# 本文
*-*-*
離婚原因-概説
1 民法第770条(離婚原因)は以下のように規定しています。
第1項 夫婦の一方は、次に掲げる場合に限り、離婚の訴えを提起することができる。
(1)配偶者に不貞な行為があったとき。
(2) 配偶者から悪意で遺棄されたとき。
(3)配偶者の生死が三年以上明らかでないとき。
(4)配偶者が強度の精神病にかかり、回復の見込みがないとき。
(5)その他婚姻を継続し難い重大な事由があるとき。
第2項 裁判所は、前項第一号から第四号までに掲げる事由がある場合であっても、一切の事情を考慮して婚姻の継続を相当と認めるときは、離婚の請求を棄却することができる。
以下具体的に検討します。
(1)浮気・不倫(不貞行為)
*-*-*
# 提供データ
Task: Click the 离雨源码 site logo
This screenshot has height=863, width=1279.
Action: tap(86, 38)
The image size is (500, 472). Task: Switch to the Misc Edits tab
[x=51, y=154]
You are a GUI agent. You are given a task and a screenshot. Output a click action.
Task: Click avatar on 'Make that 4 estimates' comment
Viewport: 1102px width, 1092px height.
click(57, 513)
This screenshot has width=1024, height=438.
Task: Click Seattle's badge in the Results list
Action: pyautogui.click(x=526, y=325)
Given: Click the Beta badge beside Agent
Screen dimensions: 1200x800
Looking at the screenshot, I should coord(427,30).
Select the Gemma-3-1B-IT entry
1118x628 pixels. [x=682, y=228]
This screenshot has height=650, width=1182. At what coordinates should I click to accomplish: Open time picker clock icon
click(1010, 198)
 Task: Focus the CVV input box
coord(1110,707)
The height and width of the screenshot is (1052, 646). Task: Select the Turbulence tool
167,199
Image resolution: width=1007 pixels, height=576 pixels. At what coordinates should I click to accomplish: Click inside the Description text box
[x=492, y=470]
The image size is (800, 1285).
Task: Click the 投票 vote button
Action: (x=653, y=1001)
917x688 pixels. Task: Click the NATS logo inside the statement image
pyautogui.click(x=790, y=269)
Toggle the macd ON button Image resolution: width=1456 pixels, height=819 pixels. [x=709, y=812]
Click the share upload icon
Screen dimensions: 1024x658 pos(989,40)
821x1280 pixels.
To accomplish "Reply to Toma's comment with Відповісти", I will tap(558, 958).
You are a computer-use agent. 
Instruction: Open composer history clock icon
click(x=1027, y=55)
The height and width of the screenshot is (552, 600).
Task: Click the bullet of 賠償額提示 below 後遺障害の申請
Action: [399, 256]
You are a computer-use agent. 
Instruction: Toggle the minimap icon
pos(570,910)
*-*-*
# 取り組む内容
(1) 「離婚原因-概説」の文章をもとに、次の問いに答えなさい。
(a) 配偶者の生死が何年以上明らかでないときに、離婚の訴えを提起できるとされているか。
(b) 第2項によると、裁判所は何を考慮して婚姻の継続を相当と認めるときに、離婚の請求を棄却できるか。
(c) 最後の見出し「(1)」では、不貞行為と並べてどのような言葉が挙げられているか。
(2) 「離婚原因-概説」の文章から、「第1項 夫婦の一方は、次に掲げる場合に限り、離婚の訴えを提起することができる。」で始まり「請求を棄却することができる。」で終わる部分を、一字一句違えずに書き写しなさい。
(3) 「離婚原因-概説」の文章にある次の一文を英語に訳しなさい。「裁判所は、前項第一号から第四号までに掲げる事由がある場合であっても、一切の事情を考慮して婚姻の継続を相当と認めるときは、離婚の請求を棄却することができる。」

# 解答
(1)
(a) 三年以上
(b) 一切の事情
(c) 浮気・不倫

(2)
第1項 夫婦の一方は、次に掲げる場合に限り、離婚の訴えを提起することができる。
(1)配偶者に不貞な行為があったとき。
(2) 配偶者から悪意で遺棄されたとき。
(3)配偶者の生死が三年以上明らかでないとき。
(4)配偶者が強度の精神病にかかり、回復の見込みがないとき。
(5)その他婚姻を継続し難い重大な事由があるとき。
第2項 裁判所は、前項第一号から第四号までに掲げる事由がある場合であっても、一切の事情を考慮して婚姻の継続を相当と認めるときは、離婚の請求を棄却することができる。

(3) Even where any of the grounds listed in items (1) through (4) of the preceding paragraph exist, the court may dismiss a claim for divorce if, taking all circumstances into consideration, it finds that continuation of the marriage is appropriate.